_TRECHO SELECIONADO_

Deus escondeu tudo isto àqueles que se sentem demasiado cheios de si e pretendem saber já tudo. De certo modo, estão cegos pela própria presunção e não deixam espaço a Deus. Pode-se facilmente pensar em alguns contemporâneos de Jesus que Ele várias vezes advertiu, mas trata-se de um perigo que perdura sempre e tem a ver conosco também. Ao passo que os “pequeninos” são os humildes, os simples, os pobres, os marginalizados, os que não têm voz, os cansados e oprimidos, que Jesus declarou “felizes”. Pode-se facilmente pensar em Maria, em José, nos pescadores da Galileia e nos discípulos chamados ao longo da estrada durante a sua pregação.
3. “Sim, Pai, porque assim foi do teu agrado” (Lc 10, 21). Esta frase de Jesus deve ser entendida como referida à sua exultação interior, querendo “o teu agrado” significar o plano salvífico e benevolente do Pai para com os homens. No contexto desta bondade divina, Jesus exultou, porque o Pai decidiu amar os homens com o mesmo amor que tem pelo Filho. Além disso, Lucas faz-nos pensar numa exultação idêntica: a de Maria. “A minha alma glorifica o Senhor e o meu espírito se alegra em Deus, meu Salvador” (Lc 1, 46-47). Estamos perante a boa Notícia que conduz à salvação. Levando no seu ventre Jesus, o Evangelizador por excelência, Maria encontrou Isabel e exultou de alegria no Espírito Santo, cantando o Magnificat. Jesus, ao ver o bom êxito da missão dos seus discípulos e, consequentemente, a sua alegria, exultou no Espírito Santo e dirigiu-Se a seu Pai em oração. Em ambos os casos, trata-se de uma alegria pela salvação em ato, porque o amor com que o Pai ama o Filho chega até nós e, por obra do Espírito Santo, envolve-nos e faz-nos entrar na vida trinitária.
O Pai é a fonte da alegria. O Filho é a sua manifestação, e o Espírito Santo o animador. Imediatamente depois de ter louvado o Pai – como diz o evangelista Mateus – Jesus convida-nos: “Vinde a Mim, todos os que estais cansados e oprimidos e Eu vos aliviarei. Tomai sobre vós o meu jugo e aprendei de Mim, porque sou manso e humilde de coração e encontrareis descanso para o vosso espírito. Pois o meu jugo é suave e o meu fardo é leve” (Mt 11, 28-30). “A alegria do Evangelho enche o coração e a vida inteira daqueles que se encontram com Jesus. Quantos se deixam salvar por Ele são libertados do pecado, da tristeza, do vazio interior, do isolamento. Com Jesus Cristo, renasce sem cessar a alegria” (Exortação apostólica Evangelii Gaudium, 1).
De tal encontro com Jesus, a Virgem Maria teve uma experiência totalmente singular e tornou-se “causa nostrae laetitiae” [causa da nossa Alegria]. Os discípulos, por sua vez, receberam a chamada para estar com Jesus e ser enviados por Ele a evangelizar (cf. Mc 3, 14), e, feito isso, sentem-se repletos de alegria. Porque não entramos também nós nesta torrente de alegria?

_MATERIAL FORNECIDO_

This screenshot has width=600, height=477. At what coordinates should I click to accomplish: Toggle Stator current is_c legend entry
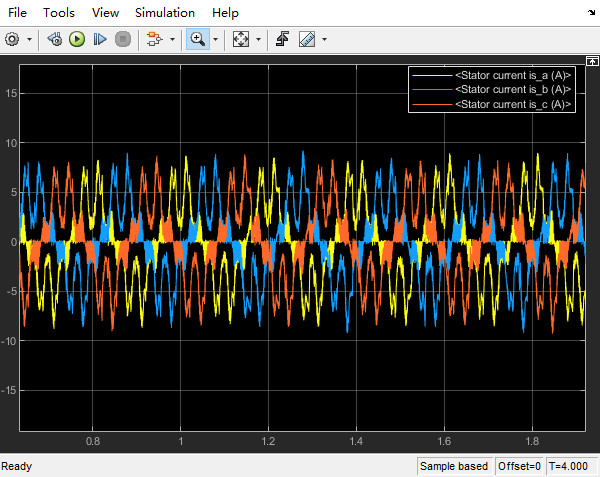tap(512, 104)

_INSTRUÇÕES DAS TAREFAS_
1: Reescreva em forma de lista o parágrafo do trecho sobre a alegria em Jesus que começa com “O Pai é a fonte da alegria”, mantendo os fatos principais.
2: Prossiga o trecho sobre a alegria em Jesus a partir da pergunta com que ele termina.

_RESPOSTAS DADAS_
1:
- O Pai é a fonte da alegria, o Filho é a sua manifestação e o Espírito Santo é o animador.
- Segundo Mateus, logo depois de louvar o Pai, Jesus convida os cansados e oprimidos a irem a Ele, a tomarem o seu jugo e a aprenderem com Ele, que é manso e humilde de coração. Promete-lhes descanso, pois o seu jugo é suave e o seu fardo é leve (Mt 11, 28-30).
- A Exortação apostólica Evangelii Gaudium afirma que a alegria do Evangelho enche o coração e a vida de quem se encontra com Jesus. Quem se deixa salvar por Ele fica livre do pecado, da tristeza, do vazio interior e do isolamento, e com Ele a alegria renasce sem cessar.

2:
4. “O grande risco do mundo atual, com a sua múltipla e avassaladora oferta de consumo, é uma tristeza individualista que brota do coração comodista e mesquinho, da busca desordenada de prazeres superficiais, da consciência isolada” (Exortação apostólica Evangelii Gaudium, 2). Por isso, a humanidade tem grande necessidade de dessedentar-se na salvação trazida por Cristo. Os discípulos são aqueles que se deixam conquistar mais e mais pelo amor de Jesus e marcar pelo fogo da paixão pelo Reino de Deus, para serem portadores da alegria do Evangelho. Todos os discípulos do Senhor são chamados a alimentar a alegria da evangelização. Os bispos, como primeiros responsáveis do anúncio, têm o dever de incentivar a unidade da Igreja local à volta do compromisso missionário, tendo em conta que a alegria de comunicar Jesus Cristo se exprime tanto na preocupação de O anunciar nos lugares mais remotos como na saída constante para as periferias de seu próprio território, onde há mais gente pobre à espera.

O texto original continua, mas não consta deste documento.